We evaluated the role of microglia autophagy in microglia activation after traumatic brain injury (TBI) in rats. TBI was induced by a fluid percussion TBI device. All rats were killed 24 hours after TBI. The ipsilateral hippocampus in all rats was analyzed with hematoxylin-eosin staining. Immunohistochemistry and Western blotting of ionized calcium-binding adapter molecule 1 was used to determine changes in microglia activation. Double staining of microtubule-associated protein light chain 3, Beclin-1, and ionized calcium-binding adapter molecule 1 was used to assess changes of microglia autophagy. Enzyme-linked immunosorbent assay of tumor necrosis factor-α and interleukin-1β was used to evaluate changes in inflammatory responses. Terminal deoxyribonucleotidyl transferase-mediated deoxyuridine 5'-triphosphate nick-end labeling staining was used to determine cell death in the ipsilateral hippocampus. At 24 hours after TBI, microglial cells became activated, and the autophagy inhibitor 3-methyladenine (3-MA) further promoted microglia activation.

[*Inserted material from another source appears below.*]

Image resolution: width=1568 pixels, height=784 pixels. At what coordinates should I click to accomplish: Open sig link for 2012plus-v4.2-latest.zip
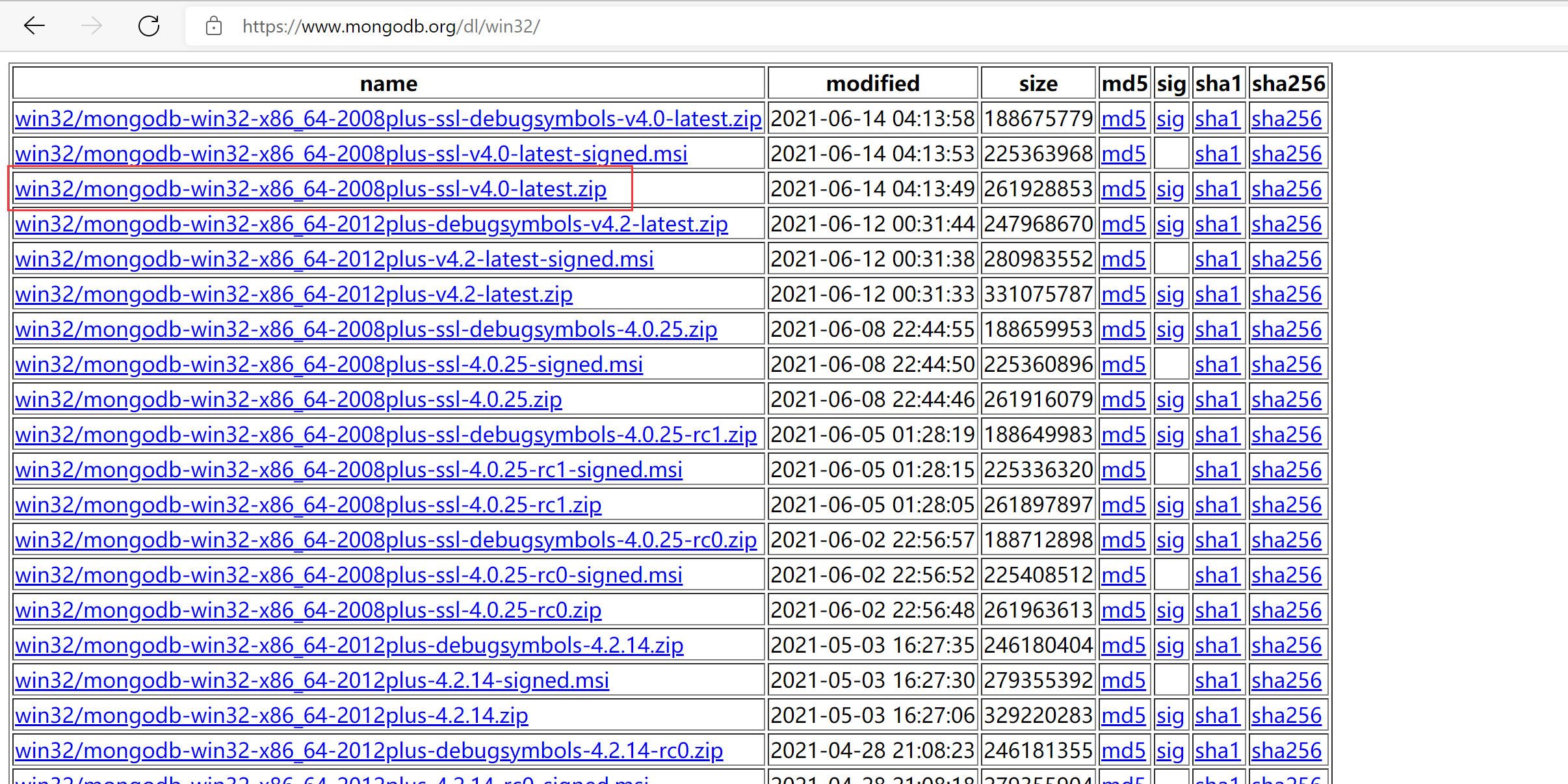point(1169,294)
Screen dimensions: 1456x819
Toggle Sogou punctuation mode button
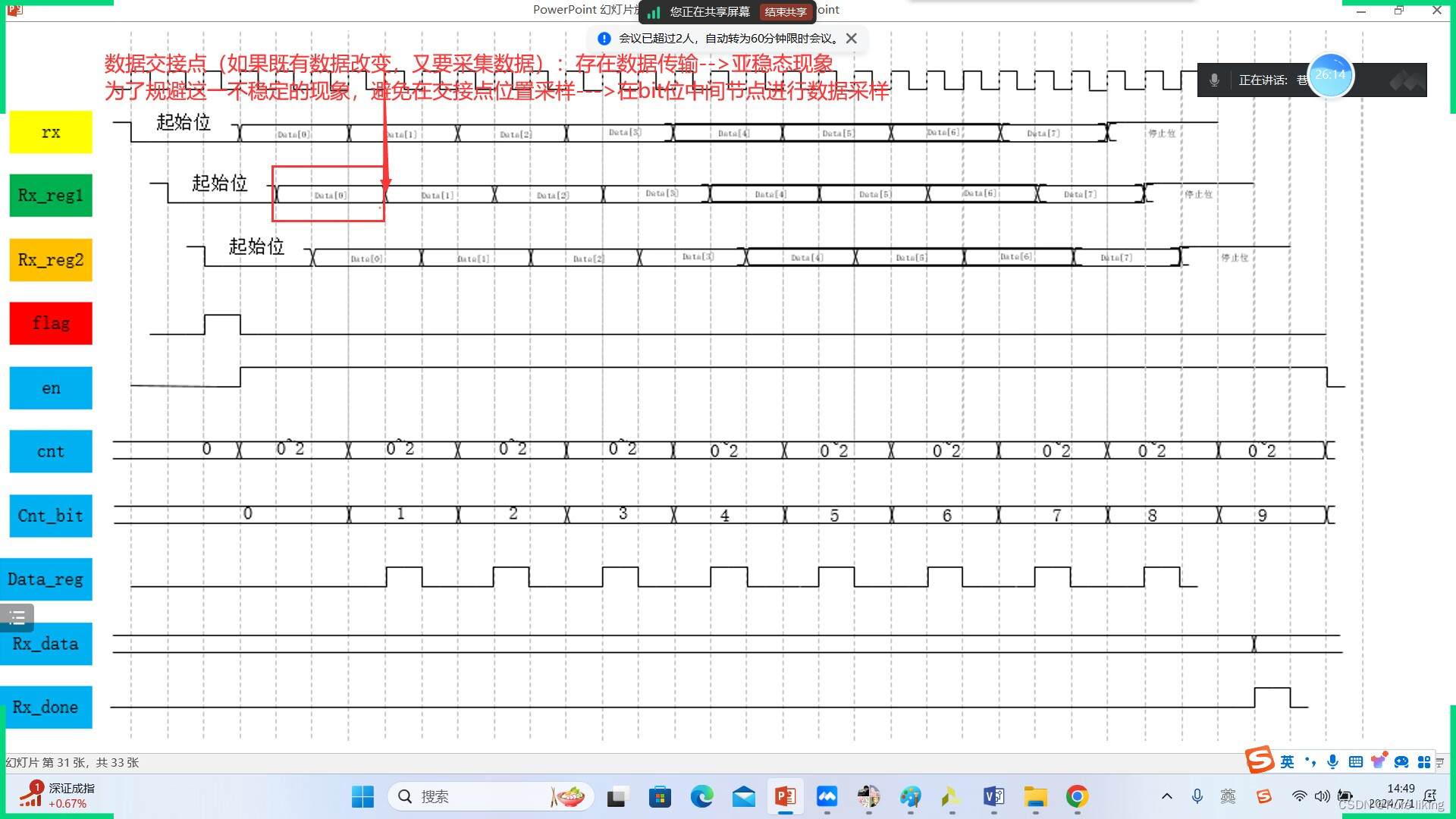(x=1310, y=762)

Protein light chain 3- and Beclin-1-positive microglial cells were increased after TBI, whereas 3-MA decreased the number of positive microglial cells, increasing the expression of tumor necrosis factor-α and interleukin-1β; terminal deoxyribonucleotidyl transferase-mediated deoxyuridine 5'-triphosphate nick-end labeling staining demonstrated that 3-MA could increase the number of terminal deoxyribonucleotidyl transferase-mediated deoxyuridine 5'-triphosphate nick-end labeling-positive cells (16.83±0.83 vs. 11 ± 0.82, P < 0.001). Our data demonstrated that TBI induced microglia activation and microglia autophagy. Inhibition of microglia autophagy with 3-MA increased microglia activation and neural apoptosis. These findings indicate that targeting microglia autophagy may be a therapeutic strategy for TBI.